Dan, that looks like a nice little pocket shooter. I might try one.


----------



## The Gopher

Thanks guys, although i wanted it to be a nice shooter my main goal was to make a simple design boardcut that could be cut out with the absolute simplest of hand tools so that beginners, boy scouts, whoever, could make a slingshot. Hopefully I accomplished this.


----------



## dragonmaster

Sometimes the simple designs can turn out to be the best.


----------



## Botus

Any recommendations as to minium board thickness? I do fall very much into the newbie beginner category but am itching to build rather than buy a new slingshot! Cheers!


----------



## The Gopher

3/4" plywood would work great.


----------



## slingor

The Gopher said:


> I wanted to put something together for all newcomers to use if they ask the question: Is there a simple pattern? I designed this to be made with the simplest of tools and still be easy to cut out. Although it may not be the prettiest thing to look at it is quite comfortable and shoots well too.
> 
> I think this is suitable for any newcomer, boyscout troop, neighborhood kid, etc. heck, i'd like to see someone print off a stack and leave them at a shooting range or something.
> 
> Enjoy!
> 
> Dan "The Gopher"


Just downloaded your PDF. Many Thanks for posting it.
Brand new to the forum. Have to apologize in advance for possible (unwanted) mishaps.


----------



## Jtslingshoter

Thanks alot for sharing this.


----------



## The Gopher

WOW! almost 300 downloads of the PDF file, I can't believe it!


----------



## wd40

Good job, Gopher.

That is as nice, and as simple, a board cut as I have seen.

WD40


----------



## dragonmaster

Gopher when I finish the projects at hand I think this will be next on my list just love the simple.


----------



## Litboy

Has I showed in my presentation... I think it's normal to show the result of your desing.

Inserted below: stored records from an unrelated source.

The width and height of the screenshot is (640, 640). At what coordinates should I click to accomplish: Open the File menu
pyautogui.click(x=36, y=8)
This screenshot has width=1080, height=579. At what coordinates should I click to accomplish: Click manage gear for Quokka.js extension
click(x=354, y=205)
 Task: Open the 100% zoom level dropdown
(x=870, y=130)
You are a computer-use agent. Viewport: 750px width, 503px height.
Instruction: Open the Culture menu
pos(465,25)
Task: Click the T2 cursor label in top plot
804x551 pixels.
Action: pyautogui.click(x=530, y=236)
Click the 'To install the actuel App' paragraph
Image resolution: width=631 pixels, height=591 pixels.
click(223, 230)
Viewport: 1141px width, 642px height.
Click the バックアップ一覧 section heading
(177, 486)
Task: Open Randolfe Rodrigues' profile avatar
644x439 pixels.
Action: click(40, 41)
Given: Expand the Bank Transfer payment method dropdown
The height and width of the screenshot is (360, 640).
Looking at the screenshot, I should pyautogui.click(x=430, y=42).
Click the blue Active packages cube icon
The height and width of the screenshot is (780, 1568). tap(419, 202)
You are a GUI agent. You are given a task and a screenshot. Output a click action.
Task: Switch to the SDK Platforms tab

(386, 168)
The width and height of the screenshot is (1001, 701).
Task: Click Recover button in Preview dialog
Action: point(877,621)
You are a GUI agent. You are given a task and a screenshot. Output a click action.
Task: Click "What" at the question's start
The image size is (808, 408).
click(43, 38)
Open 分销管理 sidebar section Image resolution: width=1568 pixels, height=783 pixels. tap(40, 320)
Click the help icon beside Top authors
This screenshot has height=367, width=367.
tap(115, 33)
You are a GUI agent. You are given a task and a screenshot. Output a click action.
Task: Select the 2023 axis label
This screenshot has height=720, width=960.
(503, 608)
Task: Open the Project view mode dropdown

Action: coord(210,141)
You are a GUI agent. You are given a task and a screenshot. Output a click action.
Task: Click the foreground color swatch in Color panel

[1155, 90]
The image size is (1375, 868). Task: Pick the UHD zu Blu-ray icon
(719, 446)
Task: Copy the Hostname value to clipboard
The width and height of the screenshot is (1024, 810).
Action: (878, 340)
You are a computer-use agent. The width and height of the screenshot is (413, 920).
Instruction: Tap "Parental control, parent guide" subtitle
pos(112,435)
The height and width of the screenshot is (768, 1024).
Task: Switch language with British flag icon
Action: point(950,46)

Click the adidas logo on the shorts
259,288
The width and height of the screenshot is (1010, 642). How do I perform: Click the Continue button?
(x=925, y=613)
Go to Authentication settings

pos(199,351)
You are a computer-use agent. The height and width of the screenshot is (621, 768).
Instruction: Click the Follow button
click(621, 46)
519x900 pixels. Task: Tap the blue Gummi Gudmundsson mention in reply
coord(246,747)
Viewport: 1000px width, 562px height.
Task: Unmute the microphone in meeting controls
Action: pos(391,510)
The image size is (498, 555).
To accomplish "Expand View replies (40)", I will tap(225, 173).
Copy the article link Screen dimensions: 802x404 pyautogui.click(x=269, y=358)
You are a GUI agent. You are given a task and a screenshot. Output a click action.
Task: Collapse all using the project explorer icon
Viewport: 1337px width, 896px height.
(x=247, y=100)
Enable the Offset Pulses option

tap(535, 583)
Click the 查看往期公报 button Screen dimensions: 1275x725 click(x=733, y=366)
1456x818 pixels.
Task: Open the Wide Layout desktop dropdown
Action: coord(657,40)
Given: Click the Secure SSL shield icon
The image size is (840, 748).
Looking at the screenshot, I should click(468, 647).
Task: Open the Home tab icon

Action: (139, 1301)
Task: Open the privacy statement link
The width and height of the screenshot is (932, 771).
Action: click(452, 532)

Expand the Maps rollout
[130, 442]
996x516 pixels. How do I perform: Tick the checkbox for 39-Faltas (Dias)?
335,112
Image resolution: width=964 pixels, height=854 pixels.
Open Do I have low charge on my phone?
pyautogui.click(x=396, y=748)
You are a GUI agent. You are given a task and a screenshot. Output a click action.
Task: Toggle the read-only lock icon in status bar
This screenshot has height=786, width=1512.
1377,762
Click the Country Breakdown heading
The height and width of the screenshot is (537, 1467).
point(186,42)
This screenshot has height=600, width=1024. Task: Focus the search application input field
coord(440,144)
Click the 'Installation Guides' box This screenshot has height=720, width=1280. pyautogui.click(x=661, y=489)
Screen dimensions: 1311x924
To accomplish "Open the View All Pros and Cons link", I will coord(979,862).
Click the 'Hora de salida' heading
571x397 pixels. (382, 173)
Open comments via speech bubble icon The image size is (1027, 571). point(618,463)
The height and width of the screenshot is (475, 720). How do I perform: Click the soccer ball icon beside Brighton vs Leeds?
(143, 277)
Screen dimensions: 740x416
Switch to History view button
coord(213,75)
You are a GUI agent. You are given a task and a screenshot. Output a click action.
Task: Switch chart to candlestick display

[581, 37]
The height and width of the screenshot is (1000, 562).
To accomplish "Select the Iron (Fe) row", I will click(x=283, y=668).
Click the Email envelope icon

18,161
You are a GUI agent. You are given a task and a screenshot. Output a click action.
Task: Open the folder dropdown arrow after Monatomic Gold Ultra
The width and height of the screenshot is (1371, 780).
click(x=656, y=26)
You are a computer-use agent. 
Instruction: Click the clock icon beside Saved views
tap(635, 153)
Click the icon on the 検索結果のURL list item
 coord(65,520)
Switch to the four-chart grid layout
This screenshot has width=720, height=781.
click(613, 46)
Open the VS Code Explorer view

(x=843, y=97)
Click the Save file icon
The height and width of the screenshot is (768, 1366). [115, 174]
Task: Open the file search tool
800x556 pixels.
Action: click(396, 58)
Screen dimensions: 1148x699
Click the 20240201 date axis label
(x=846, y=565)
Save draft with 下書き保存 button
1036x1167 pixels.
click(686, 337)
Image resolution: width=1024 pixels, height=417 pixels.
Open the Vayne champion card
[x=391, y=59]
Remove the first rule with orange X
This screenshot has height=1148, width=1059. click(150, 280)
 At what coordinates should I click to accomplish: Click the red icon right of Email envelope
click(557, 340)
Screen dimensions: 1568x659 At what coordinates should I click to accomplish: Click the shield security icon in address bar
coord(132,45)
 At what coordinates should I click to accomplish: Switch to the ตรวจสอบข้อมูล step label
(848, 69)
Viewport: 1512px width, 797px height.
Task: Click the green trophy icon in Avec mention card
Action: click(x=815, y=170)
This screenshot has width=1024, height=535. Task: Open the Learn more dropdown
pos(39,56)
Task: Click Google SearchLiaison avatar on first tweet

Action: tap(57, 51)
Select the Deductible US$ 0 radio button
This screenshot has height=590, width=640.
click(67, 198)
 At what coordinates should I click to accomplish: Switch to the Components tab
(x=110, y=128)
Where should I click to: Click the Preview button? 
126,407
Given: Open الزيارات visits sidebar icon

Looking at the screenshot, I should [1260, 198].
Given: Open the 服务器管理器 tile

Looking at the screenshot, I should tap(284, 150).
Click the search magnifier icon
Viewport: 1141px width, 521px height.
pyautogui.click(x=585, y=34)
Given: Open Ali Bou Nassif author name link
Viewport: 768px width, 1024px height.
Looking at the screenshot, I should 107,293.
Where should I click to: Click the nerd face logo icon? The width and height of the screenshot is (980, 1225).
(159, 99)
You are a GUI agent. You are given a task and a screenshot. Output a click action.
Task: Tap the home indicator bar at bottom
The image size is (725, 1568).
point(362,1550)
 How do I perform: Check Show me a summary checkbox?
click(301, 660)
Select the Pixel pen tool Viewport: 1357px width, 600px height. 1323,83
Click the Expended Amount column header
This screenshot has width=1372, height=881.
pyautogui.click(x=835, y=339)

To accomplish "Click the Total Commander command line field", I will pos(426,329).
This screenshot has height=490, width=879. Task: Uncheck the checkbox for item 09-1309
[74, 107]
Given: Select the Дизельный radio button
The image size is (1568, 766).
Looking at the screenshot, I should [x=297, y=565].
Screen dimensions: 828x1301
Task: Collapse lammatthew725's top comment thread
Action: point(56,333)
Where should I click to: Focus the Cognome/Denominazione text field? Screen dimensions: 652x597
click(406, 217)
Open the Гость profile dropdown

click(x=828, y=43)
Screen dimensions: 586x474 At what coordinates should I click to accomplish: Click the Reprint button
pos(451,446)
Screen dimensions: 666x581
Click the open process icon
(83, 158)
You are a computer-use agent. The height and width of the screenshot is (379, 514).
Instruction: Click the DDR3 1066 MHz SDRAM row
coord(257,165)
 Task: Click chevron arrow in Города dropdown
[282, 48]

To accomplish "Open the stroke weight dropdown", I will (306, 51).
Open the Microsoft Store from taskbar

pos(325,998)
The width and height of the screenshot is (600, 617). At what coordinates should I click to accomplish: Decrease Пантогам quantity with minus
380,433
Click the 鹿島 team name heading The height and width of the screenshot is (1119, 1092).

For the moment it is carried with one layer rubber band. It's strong enought to 5 to 10 meters distance targets.

Thank you very much for that design!


----------



## The Gopher

nice job.


----------



## NaturalFork

Such a great design.


----------



## Felicko

So simple, yet so great....


----------



## FURGLE

everyone loves a free-bee mate once I have actually sourced some decent wood I will make one and post some pics








also hi everyone only just heard about this forum over on www.thehuntinglife.com









ATB 
Ross


----------



## Dayhiker

Nice to meet ya, Ross!


----------



## Chuck Daehler

Here it is in 2015, years after you so kindly posted this.... Yes, it's a slingshot for everyone...so easy to cut out with a hand saw and a little rounding at the point of the "V" with a pocket knife or rasp...radius it a bit, sand, finish...couldn't be easier or more useful.


----------



## fred45

it is fishing trip time again have to make 5 slings this year. the strange assortment of nattys and board cuts from last year were a big hit, it is time to step everyone up and i think this is the answer. Thank you Gopher. going to do a bunch of stains and dyes so the kids can pick from various colors. Oh Yea!!!!


----------



## fred45

only 300 downloads!?


----------



## twang

says 3111 downloads when I downloaded it.


----------



## fred45

Oh I did not look at the count someone posted ti had 300.


----------



## ol'school42

Thank you Gopher!

As a newcomer to this forum, and just starting back with slingshots after a 59 year absence I am humbled by the support and info. In two weeks I've managed to make a PFS which propelled a .41 cal ball through the drywall in my studio and sawed up my lady friends bamboo cutting board. Let's see... is there enough material left here for this one? Will the madness ever end? By the way your design would be called elegant for it's simplicity.


----------



## fred45

I just cut one out last night it is very zen, in the simplicity, Ol'school42. I may have to scale it down for the kids, but I can see it being a work horse for them


----------



## ol'school42

Just did the same about an hour ago, Fred45. I had to scale it down at the handle for my stubby hands. It's my second shooter that I've made, but by far the most comfortable. I used some treated 3/4" plywood. I used a bamboo cutting board to make a small version of a shooter and two PFS's. Now I'll be off to get some finer grade sandpaper and some sealer tomorrow. Hope that Gopher guy knows how much he's appreciated, as with all the other Members. (When my VA deposit comes in on the 1st, I'll certainly toss the $12 in)


----------



## fred45

I just copied it at 78% it is just about the size of a Dragon Master Y, perfect for the kids, I am going to cut one in the next few days, 3/4" drill for base of y and very few cuts LOVE this. plan is to cut 10 of them and do the rough filing take them fishing and let the kids sand on them some to get the smell of wood in their brains, let them draw and color them with markers then band them that night so we can shoot the next day!!!


----------



## Ipdvolvoz

Neat design.


----------